Drawing of character from McDaid's Funhouse
Art from of one of Funhouse’s audio cassette tapes

Artist's Statement

    Sometime in the late 1980s, I was talking about writing with my friend, the mathematician Jim Propp, and he said, as a sort of throwaway challenge, to try imagining what it would take to write a novel that a 20th-century writer could not write. I remember being intrigued by that, and almost immediately realizing that hypermedia was the answer. I couldn't write such a novel, of course, but what I could do was create a space within which such a novel might emerge.

I had the great good fortune to stand on the shoulders of giants. I was a student in Neil Postman's Media Ecology doctoral program at NYU and was teaching in the Expository Writing Program there with J. Yellowlees Douglas, who would become one of the pioneers in electronic literature scholarship. The keynote at the 1987 Media Ecology conference was Jay David Bolter, who introduced me to the work of Michael Joyce and Mark Bernstein. A critical inflection point was my first major paper at the Conference on College Composition & Communication in Atlanta, where I talked about Bolter and Joyce. I was stunned when Nancy Kaplan of Cornell came up after the talk, invited me to dinner, and began connecting me to researchers and practitioners like Stuart Moulthrop at Yale and the Computers in the Humanities User Group (CHUG) at Brown, where Eli Mylonas, George Landow, and Robert Coover were doing pioneering work. There was a fantastic energy in the air around hypertext, like the radiation of a Tesla coil we were all tuning in. I cannot begin to express my gratitude to all the folx who helped shape both my thinking and the discipline in these early days.

Uncle Buddy's Phantom Funhouse was an attempt to use hypermedia to embed the elements of story entirely within situationally appropriate artifacts. Early on, I settled on the conceit of the fiction, that an attorney has passed into the reader's hands the literary estate of science fiction writer Arthur "Buddy" Newkirk. At one point, I had thought about literally distributing it on a hard drive—something that would only become possible much later—but settled for a hybrid approach, with a marked-up print proof of an unpublished story and two cassettes of music accompanying the digital traces of the vanished author. (The constraints of publication prevented me from including assets that the remediated version can now restore.)

As much as possible, I tried to adhere to one of the axioms that TINAC, our little cabal of theorists, had cooked up: "all possible endings." While there does exist some set of actions, pegged to times, that can be encountered in the fiction, how the reader makes sense of those will vary depending on where they have come from and where they go next. There are some characters, and two of them—Art Newkirk and Emily Keane—appear to have a good deal to say. But again, how the reader makes sense of their embedded narratives (and the degree to which they are trusted) will depend much on reader interaction.

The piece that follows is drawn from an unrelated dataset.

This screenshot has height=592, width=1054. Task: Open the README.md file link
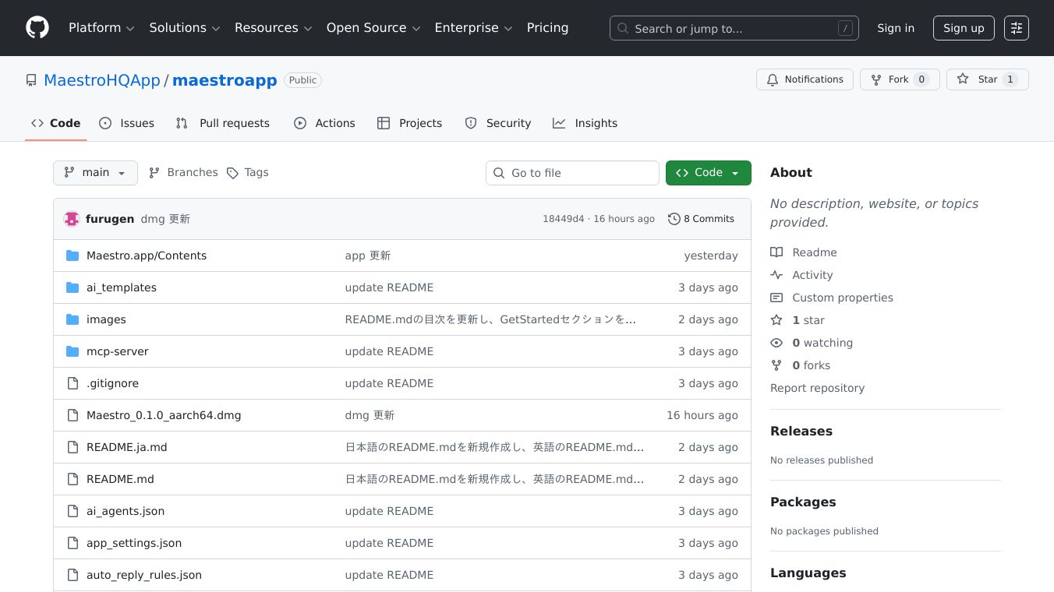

For me, it was important to have a balance of word and image, of discursive and presentational, and using HyperCard made that possible. To keep things loose, I added a strictly projective element, a set of "Oracle" fortune-telling cards that emerged for me as I was writing the text (and, in some cases, from which the text emerged.) And in sections of the fiction, I used the programming language, HyperTalk, as both a generator of randomness and as an embedded text.

The result, hopefully, is a text with emergent properties that could be read (and in the process, created) by a non-20th-century audience.